FIRE, cited earlier predicts that the new laws will be struck down in court, since similar speech restrictions “have fallen time, and time, and time again in Texas.”
The “poisonous tree” is the ultimate dead end for any attorney, and requires a full stop — no exceptions. No attorney worth their juris doctorate keeps litigating a case on the basis of “he-said-she-said” evidence.
Finally, and some might argue, most importantly, the law applies sentences for a real crime that is already clearly defined under Texas law to a new crime sharing none of the same characteristics. That violates several centuries of case law, but also a basic constitutional bedrock requirement that punishment must reflect crime.

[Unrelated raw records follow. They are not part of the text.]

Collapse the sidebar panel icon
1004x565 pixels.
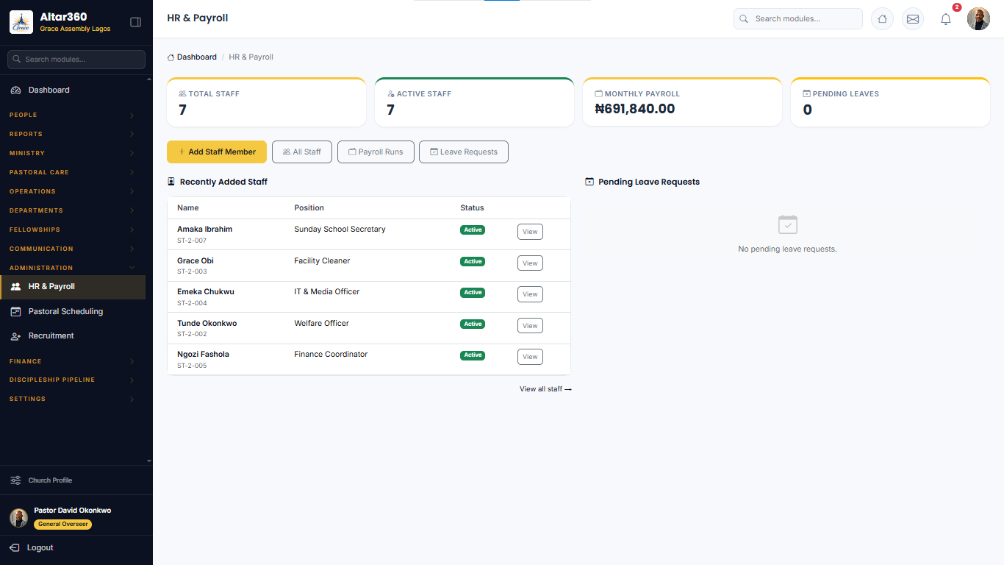point(135,22)
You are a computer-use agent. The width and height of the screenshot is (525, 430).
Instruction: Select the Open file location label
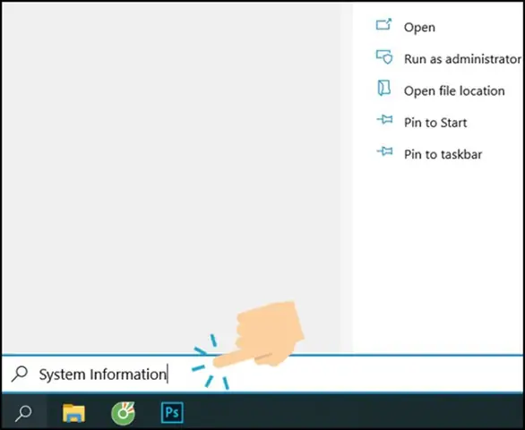click(454, 91)
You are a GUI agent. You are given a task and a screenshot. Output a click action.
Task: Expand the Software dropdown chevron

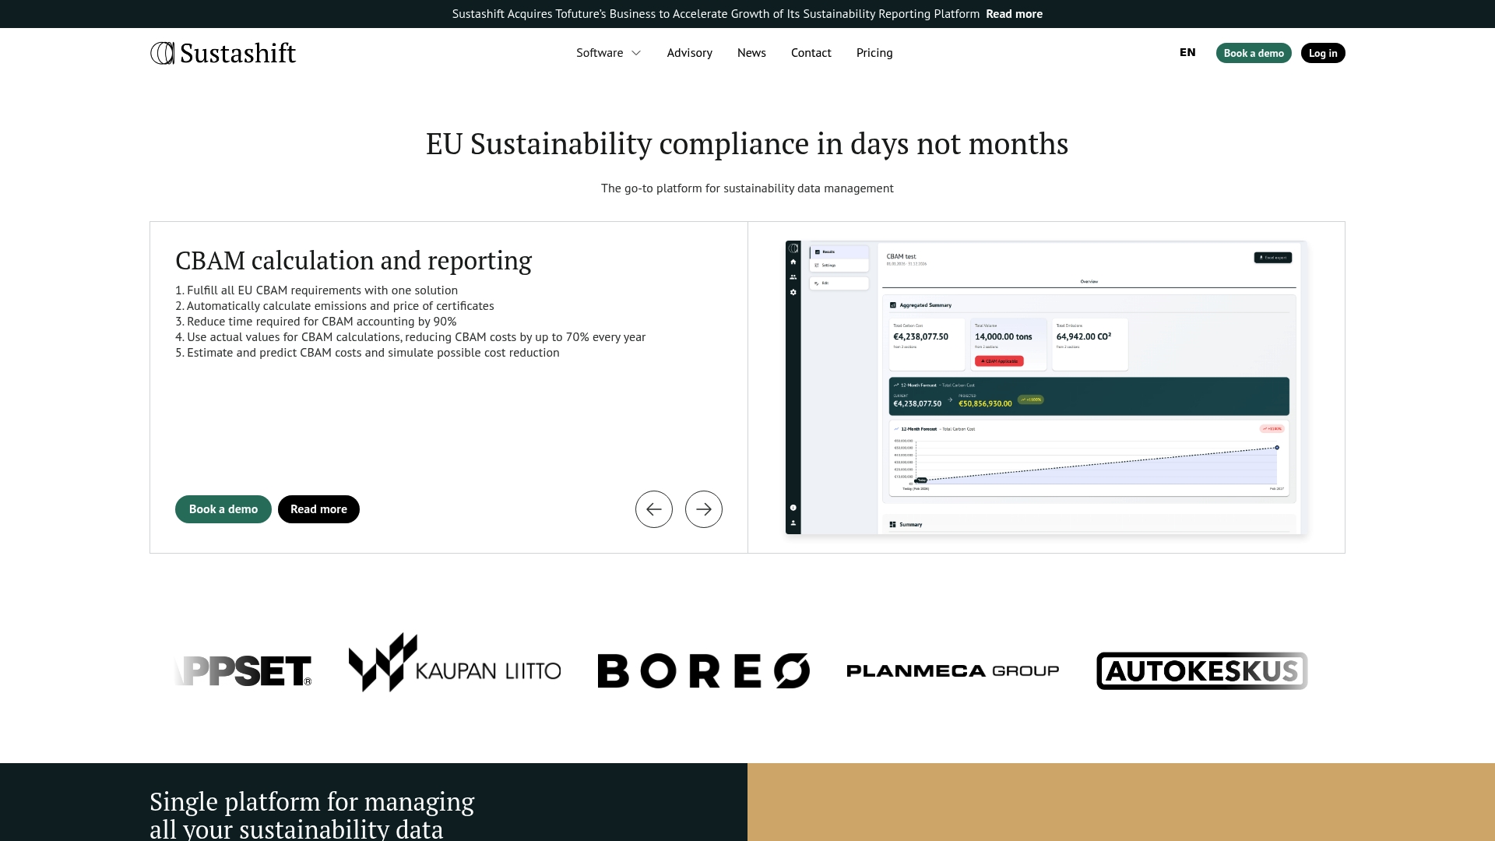pos(636,53)
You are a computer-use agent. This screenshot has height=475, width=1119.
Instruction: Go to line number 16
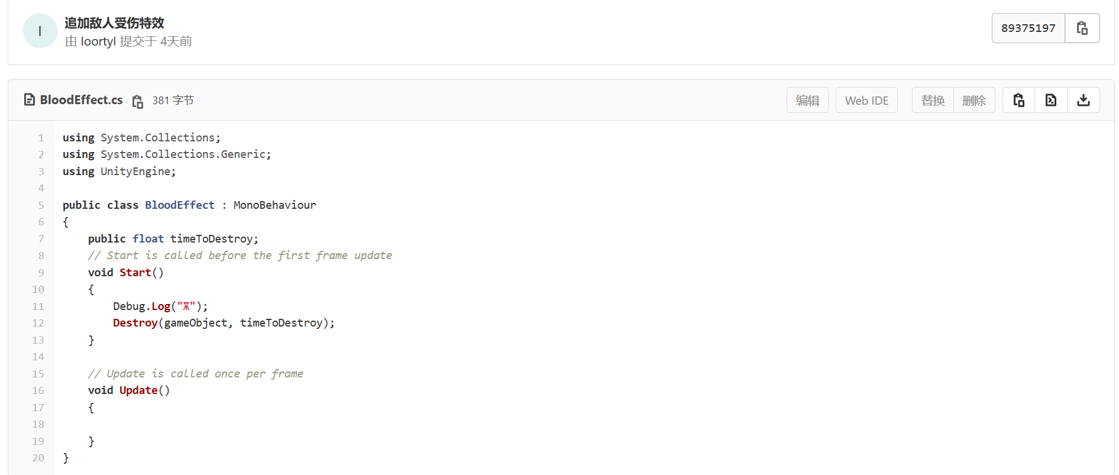[38, 390]
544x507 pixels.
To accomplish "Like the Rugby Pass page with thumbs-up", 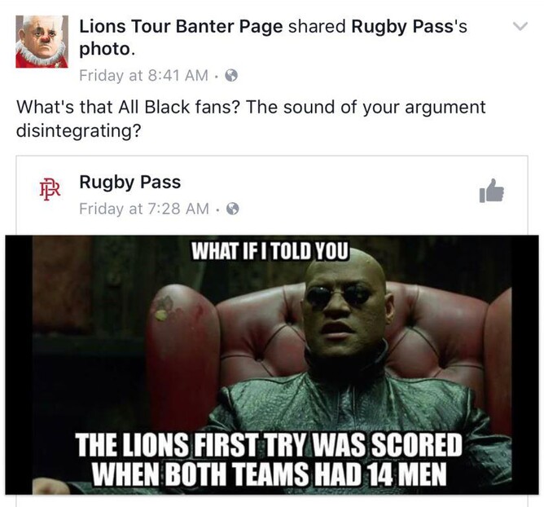I will (x=491, y=191).
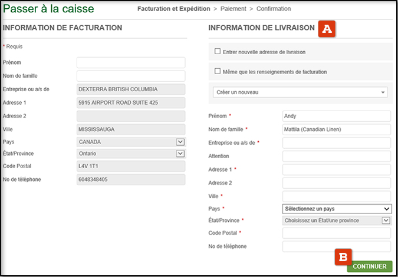Click the orange B marker badge
This screenshot has width=398, height=277.
[344, 257]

The Bill of Rights includes an amendment that prohibits cruel and unusual punishment. Some may, therefore, like conclude that SB 212 is unconstitutional for sentence-swapping.
Moreover, situational environment may offer advocates legal trouble in court as well. The Supreme Court has consistently ruled that when someone has no reasonable expectation of privacy, for example, then things they do that are illegal in full view of the public can be held against them and used in court even if there was not a warrant –– simply because they were standing in a public place with no expectation of privacy.
Similarly, rape charges for discussing or verbalizing sexual thoughts and themes in an environment that is traditionally considered a culturally-acceptable venue for unsolicited exchanges about that topic doesn’t square with traditional legal doctrine about the expectations of the space.
California law now requires college students to exchange consent papers to hold hands. When surveyed, most Texans say their state is still a long way away from such extremes.